Monday, June 17, 2024

wood wool paper

I’ve begun to worry about my upstairs neighbor. At first his hacking was annoying. It reminded me of the Chinese woman and man I rented from and lived with in Chinatown. They used their whole body to clear their throat, always, after they brushed their teeth. The man living above us makes the same noise but to the nth degree and all day long. I first called him our bulimic neighbor. Now I’ve begun to suspect he wakes up every morning wanting to kill himself. He swallows a lethal dose of some poison you can find in the cupboard—a thousand apple seeds, a cup of holly, some herb—and then changes his mind. He spends the day sticking his fingers down his throat in an attempt to live. The hacking slows down around 3 and picks back up at 8, though to a much lesser degree. This is the final round, a final clearing, just to make sure—and perhaps this is more a survival instinct than a conscious decision, because when—he does indeed wake up the next morning; he curses every finger he put down his throat the day before, every single one of yesterday’s hacks. The torment. Hopefully he’s just a drug addict trying to get better. Whatever his marathon hacking is a product of, the sounds disturbs me. I play music to drown him out from a playlist called sci-fi scapes. But his chest must be deep shades of purple and blue, and his teeth eroded half way to his gums. 

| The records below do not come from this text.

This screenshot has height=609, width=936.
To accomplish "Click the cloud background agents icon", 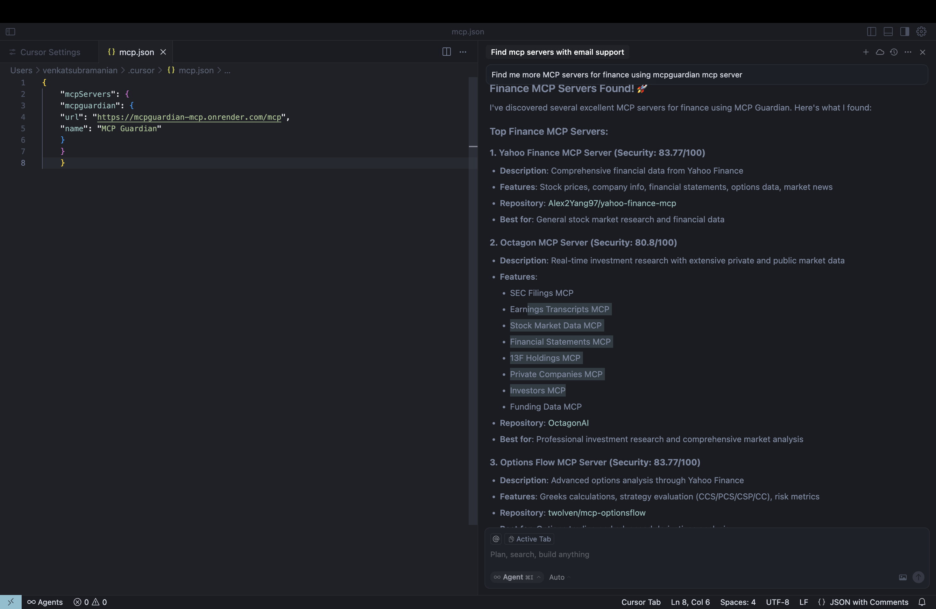I will click(x=880, y=52).
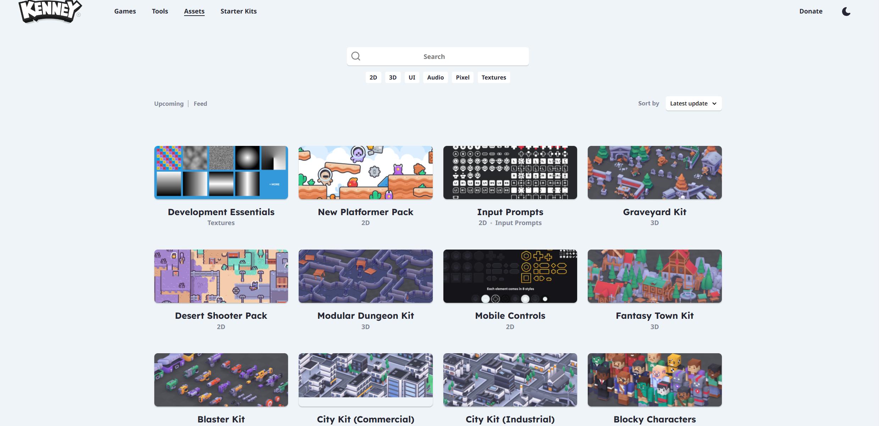This screenshot has height=426, width=879.
Task: Open Graveyard Kit thumbnail
Action: 654,173
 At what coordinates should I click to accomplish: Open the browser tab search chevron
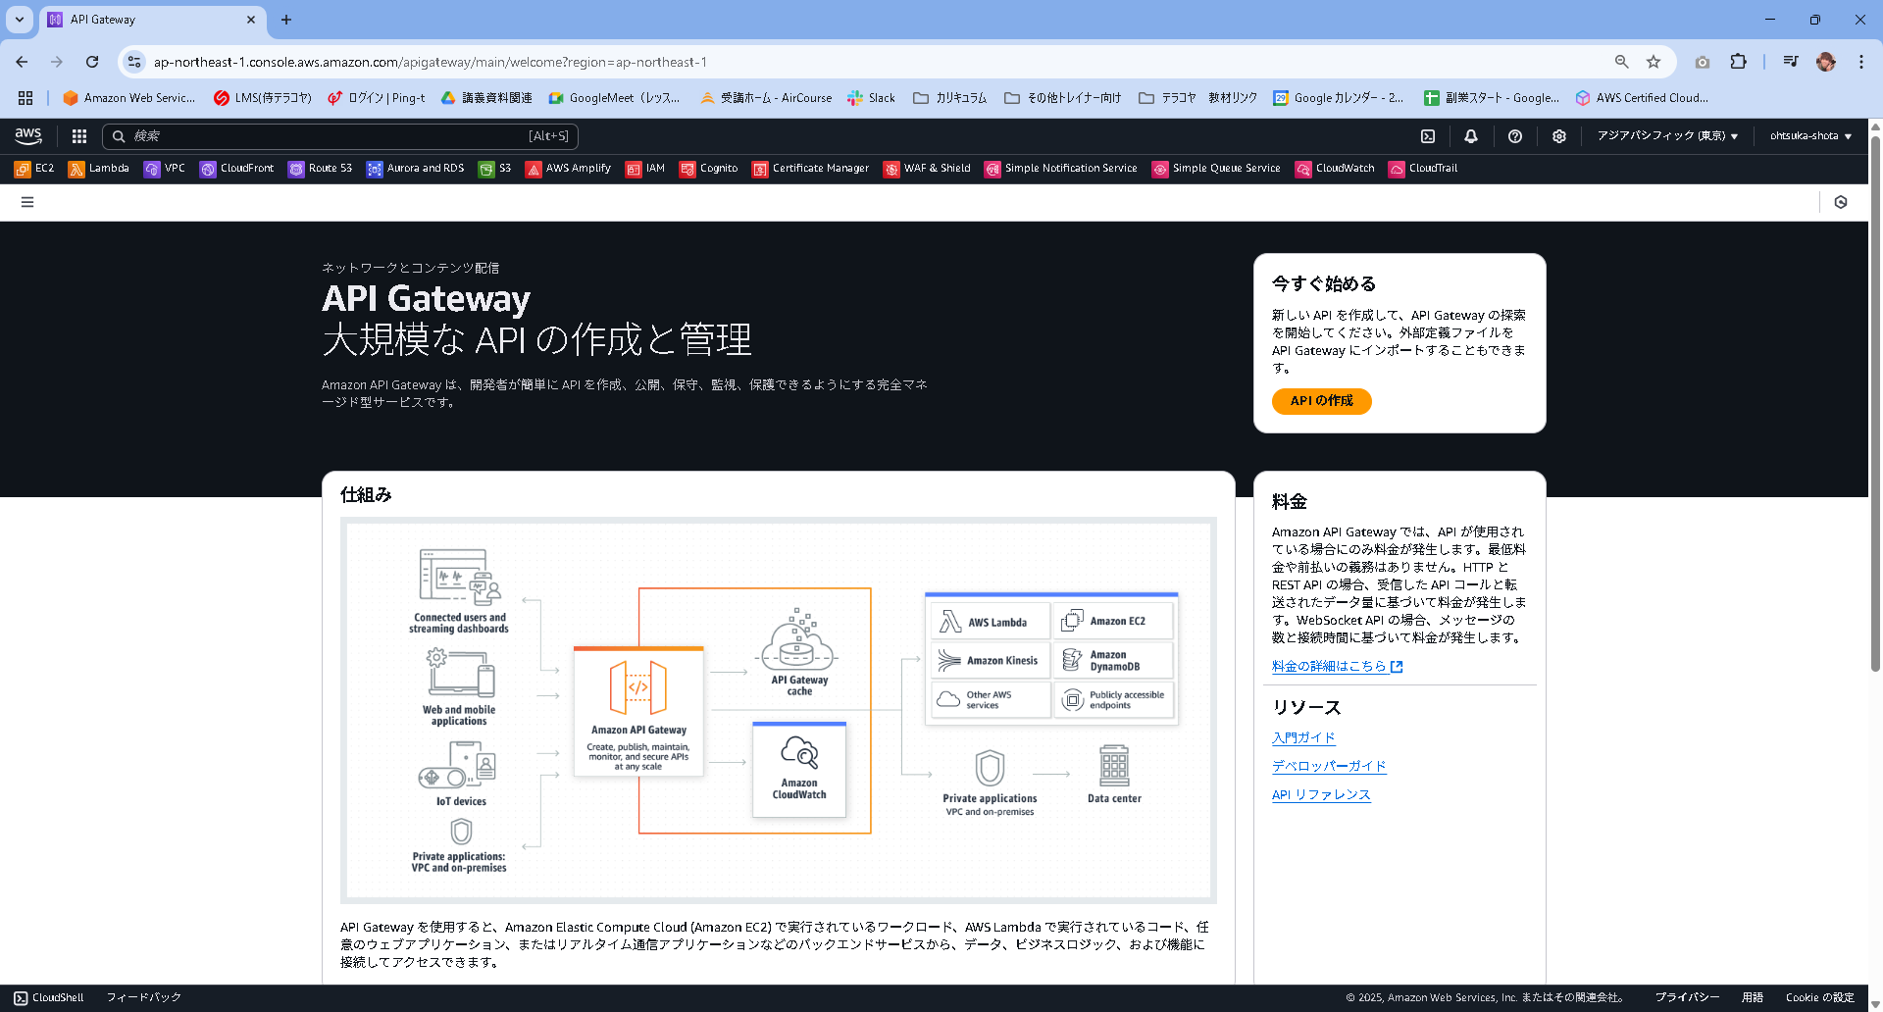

Sometimes, most of the time, maybe only sometimes actually because these moments tend to be transcendent, I think that things are the only way they could be, and these moments the way they are were destined ever since, well, I could never know. For example:

Yesterday I bought a table. I woke up in the morning and decided to bike, and because we are furnishing our apartment I decided to bike to a used furniture store. I walked around the warehouse a few times in circles, and then saw the table. It was stacked atop another one in the middle of the store, and it gleamed. I ran toward it, and for maybe 30 minutes I traced its legs with my fingers, fingering the peels and dents in the wood and becoming more and more nervous... I become apprehensive when I like something very much. After too long of my perverted groping an Eastern European grabbed the table's pretty legs with his big hands and said I think I’m gonna take this one. My face fell and I gasped. He took his hands off and said good. You’ve made your decision. I hugged him tightly.

I can’t describe the table to you. All I can say is its round, the movers took its legs off to get it in my apartment, and I’m sitting at it now as I will every day from here on out. Each day I don’t I will be sad, but still I will thank it (God?) for letting me look at it and choose it and bring it home with me. I feel this way about people I love, loads of things I keep in my room, and the job I found on craigslist. I like to think I can tell when a thing is placed firmly.

I dream each night of sagas, and the characters are the people I miss most. My dad, a, s, i. But life is very good. So good c and I went to breakfast, to a hotel, which is my favorite place to eat breakfast. A woman drank a latte and ate a salad alone and slow, and we talked about what material our husbands would be. I said wool. She said steel. The man upstairs, from what I can tell, is made completely of very, very fine paper.